Seeing What's Really There
Posted by Karen Weil on August 18, 2009
Tennis shoes clapping against asphalt. Voices chanting, "Cinderella, dressed in yellow..."
Any rope-skipper who made it as far as "kissed a fellow" or even the word "yellow" was out of my league. If there was a kid on each side of me, holding the ends of the jumprope, I could make it two-three-four skips before I missed. If I was holding the rope myself, I didn't get as far as "Cinderella". I never skipped to a count of 1, not in all my years of being a kid -- not even in college, when I stumbled, quite literally, through a class in teaching elementary PE.
How was it that even younger kids could could coordinate the arm motions and the jumping? I wondered. As for me, I could think about what my arms were doing or what my legs were doing, but I could not think about both at the same time. (Aim. Jump. Pause. Bring rope back and over. Aim...)
It wasn't until my thirties that I could articulate something: I'd been trying to do a task with my conscious mind that most people were doing with a primitive semi-conscious part of their brains.
And so it is, I believe, with many struggling students. If a part of the brain doesn't work correctly, other parts will take over -- but they may never perform the task as seamlessly, or as well.

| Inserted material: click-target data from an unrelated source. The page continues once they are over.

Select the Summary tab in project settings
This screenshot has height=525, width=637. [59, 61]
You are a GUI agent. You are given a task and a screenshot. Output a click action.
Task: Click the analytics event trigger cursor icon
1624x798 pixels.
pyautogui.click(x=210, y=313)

It can be hard to look at a child and see what's really there, and not what must be or should be. How well I remember! At twelve, I went -- against my will -- to a summer program for gifted students. My mother filled out all the parts of the application that I refused to fill out, including my own self-evaluation of skills. She marked that I was above average in physical education. (At that point, we had been warring for years over 'things I could, do but wouldn't'.)

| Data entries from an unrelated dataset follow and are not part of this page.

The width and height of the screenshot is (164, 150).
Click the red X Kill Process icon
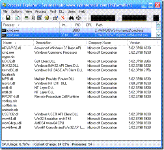[x=63, y=18]
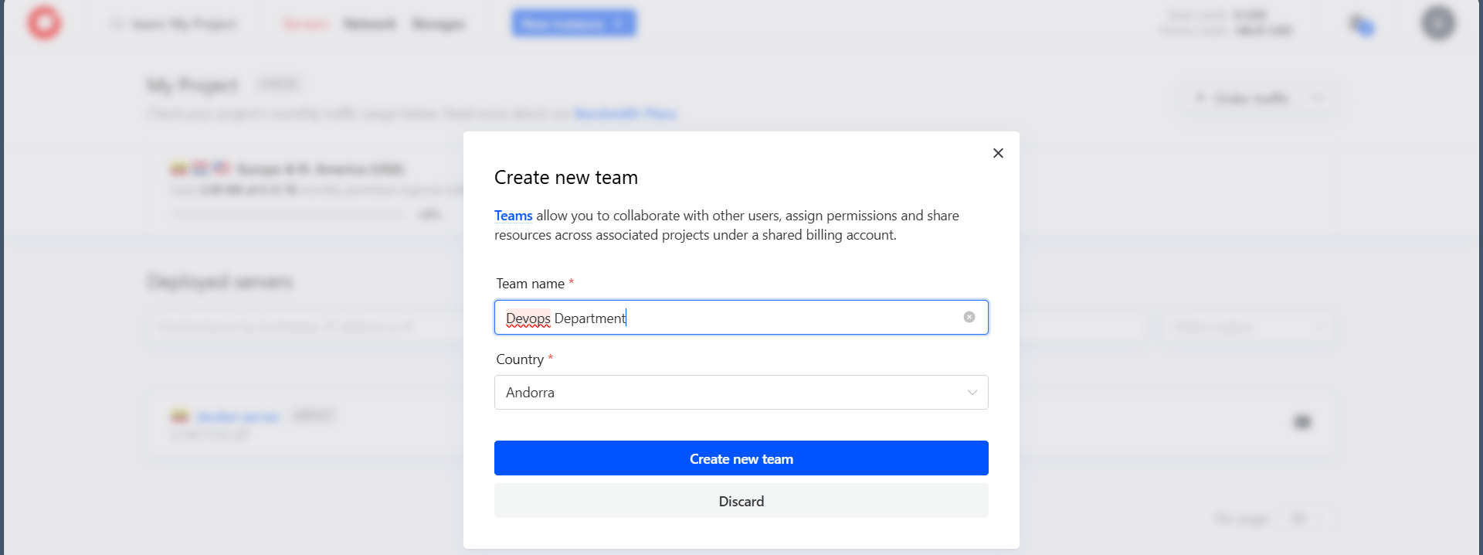
Task: Click the red logo in the header
Action: tap(44, 22)
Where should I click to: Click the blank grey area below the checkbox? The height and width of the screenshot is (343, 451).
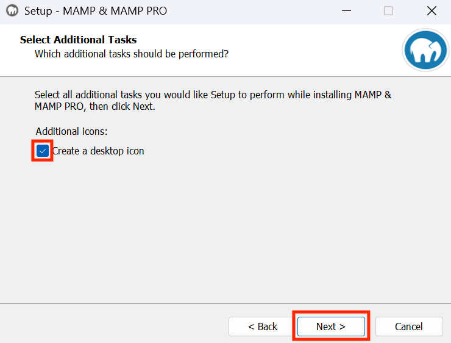click(226, 230)
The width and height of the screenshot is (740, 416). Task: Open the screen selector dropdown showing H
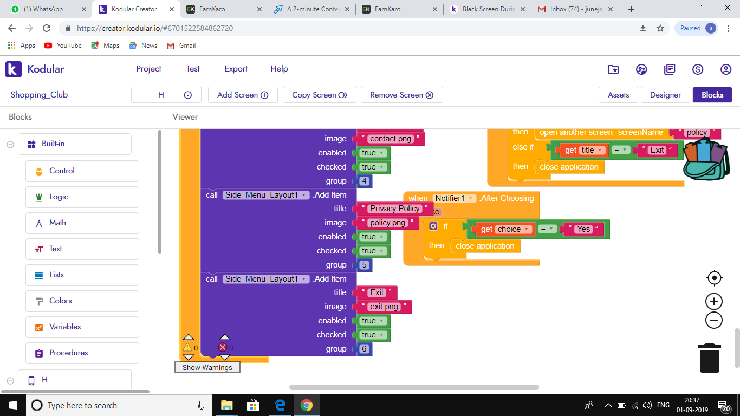pos(166,95)
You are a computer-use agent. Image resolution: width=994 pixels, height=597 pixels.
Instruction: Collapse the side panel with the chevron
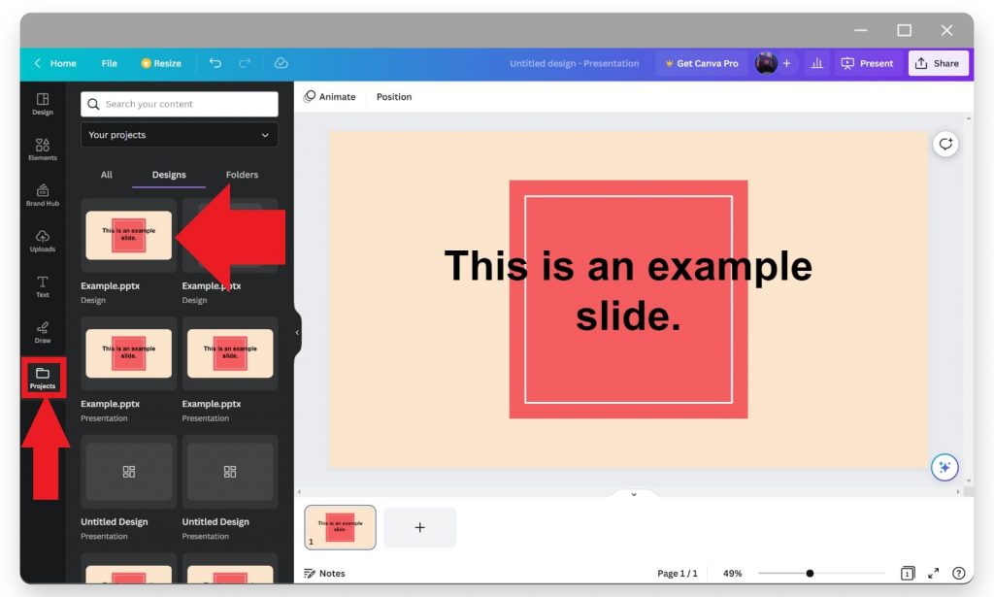297,331
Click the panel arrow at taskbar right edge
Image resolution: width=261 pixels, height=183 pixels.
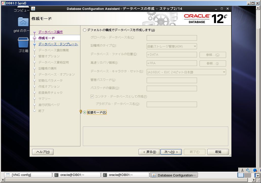point(258,176)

Hard as it is, it's important to build a bridge to the place the child is, and not the one where it seems surely s/he must be.

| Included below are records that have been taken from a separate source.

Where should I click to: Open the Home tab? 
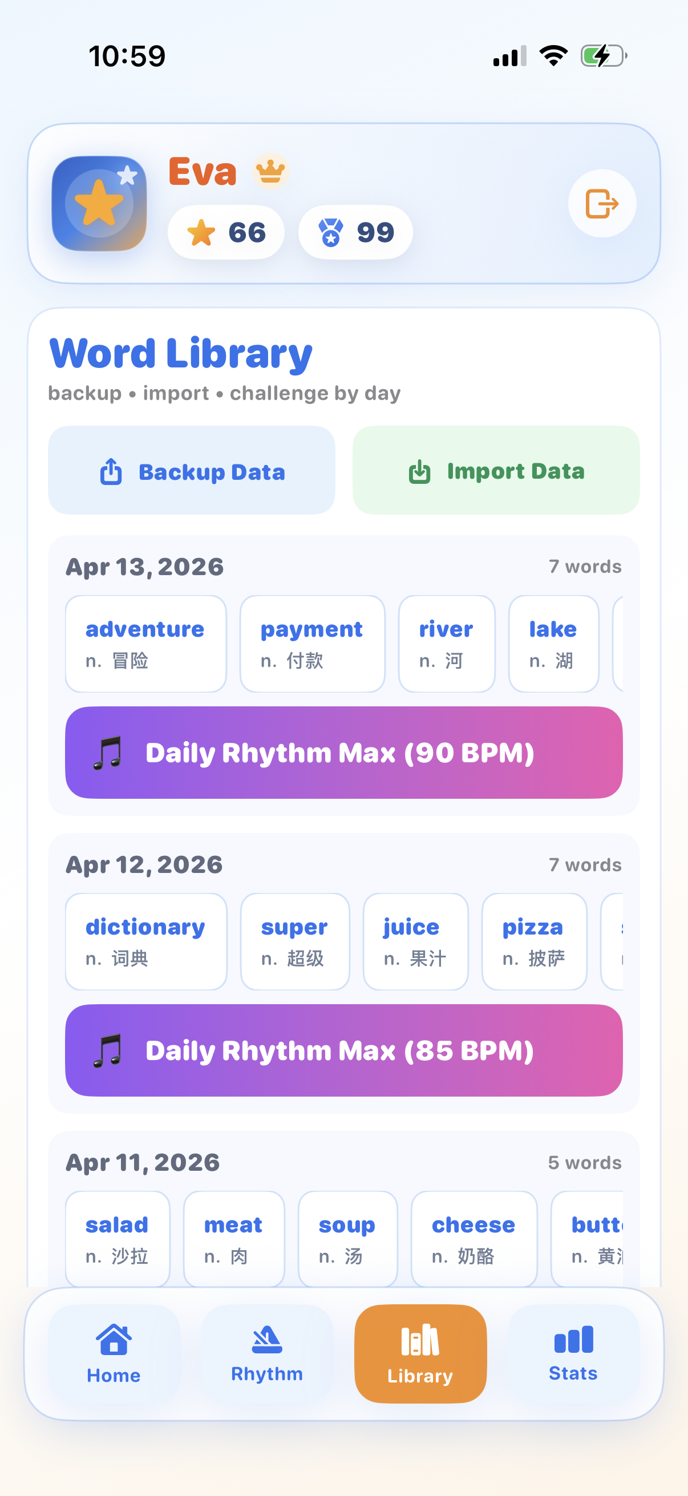(x=114, y=1353)
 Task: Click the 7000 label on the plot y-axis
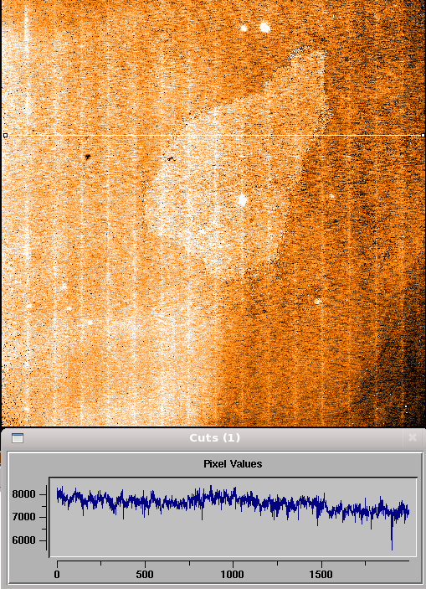click(23, 518)
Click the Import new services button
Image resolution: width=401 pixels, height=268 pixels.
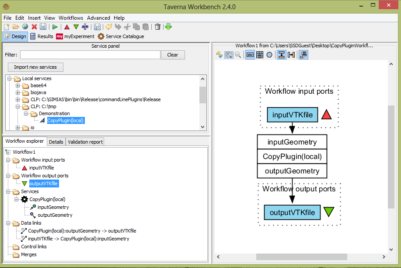(x=35, y=67)
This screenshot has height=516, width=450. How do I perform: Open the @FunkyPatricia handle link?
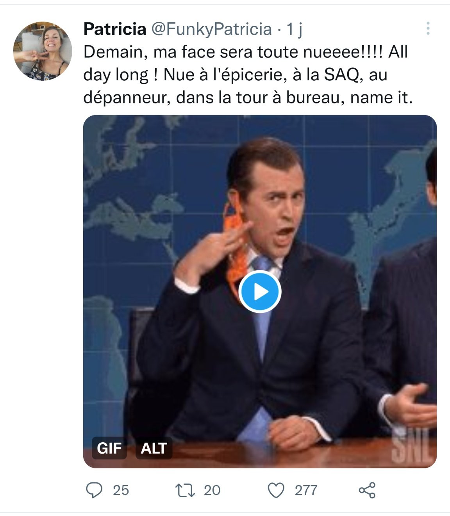pyautogui.click(x=211, y=29)
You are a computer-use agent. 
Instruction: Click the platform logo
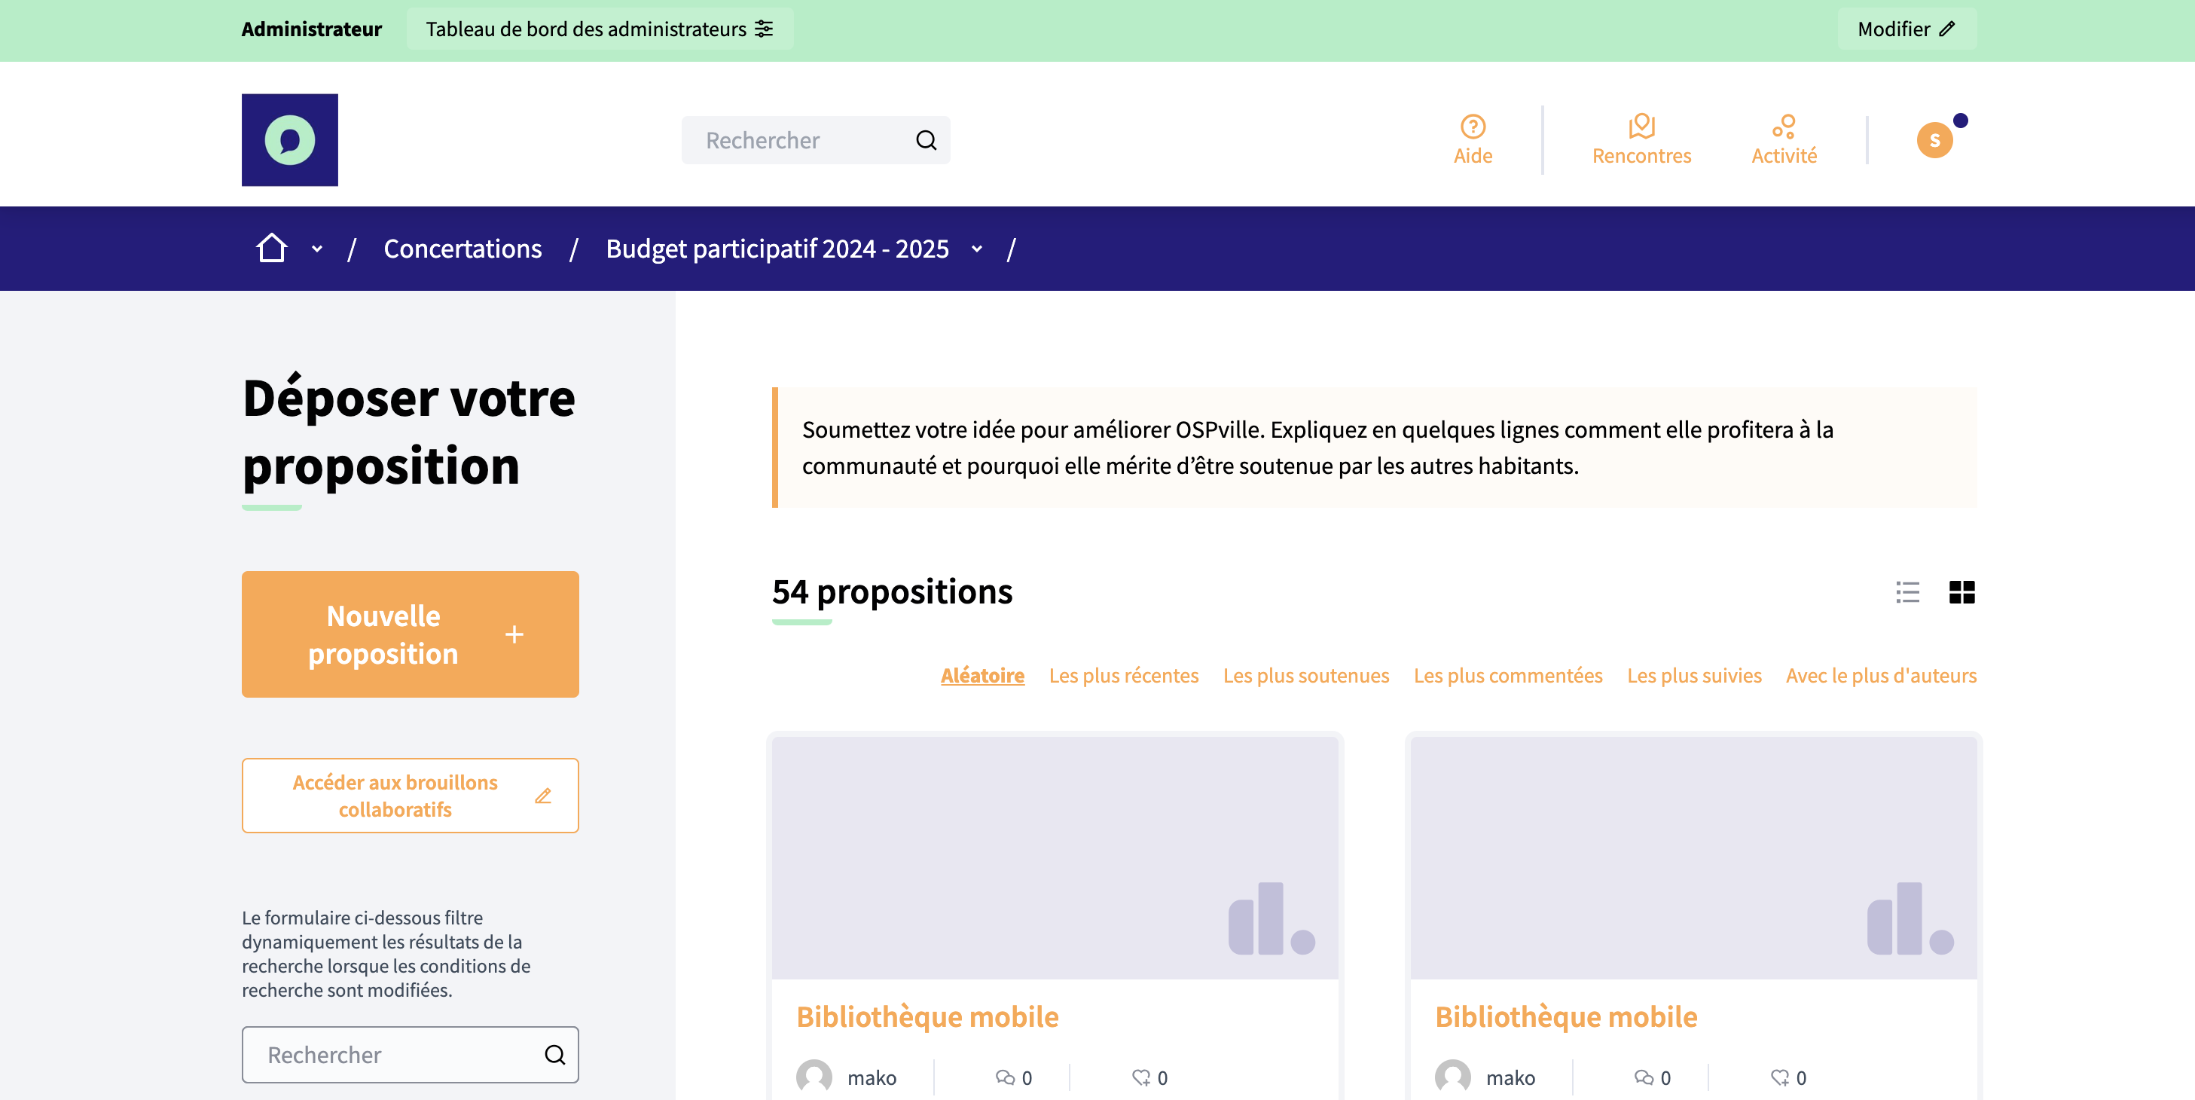[290, 140]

Flashback to an even earlier time: first grade. Vaguely, I remember my mother saying that we would eat at the Wayside Inn that evening, and I could practice climbing the steps there. Yes, she had laughed it off when the school suggested there might actually be a problem: After all, I was only five. After all, we didn't live in a house with stairs. Still, Mother waited while I practiced climbing three- and four- step staircases -- slowly, diligently attempting to place just one foot on each step.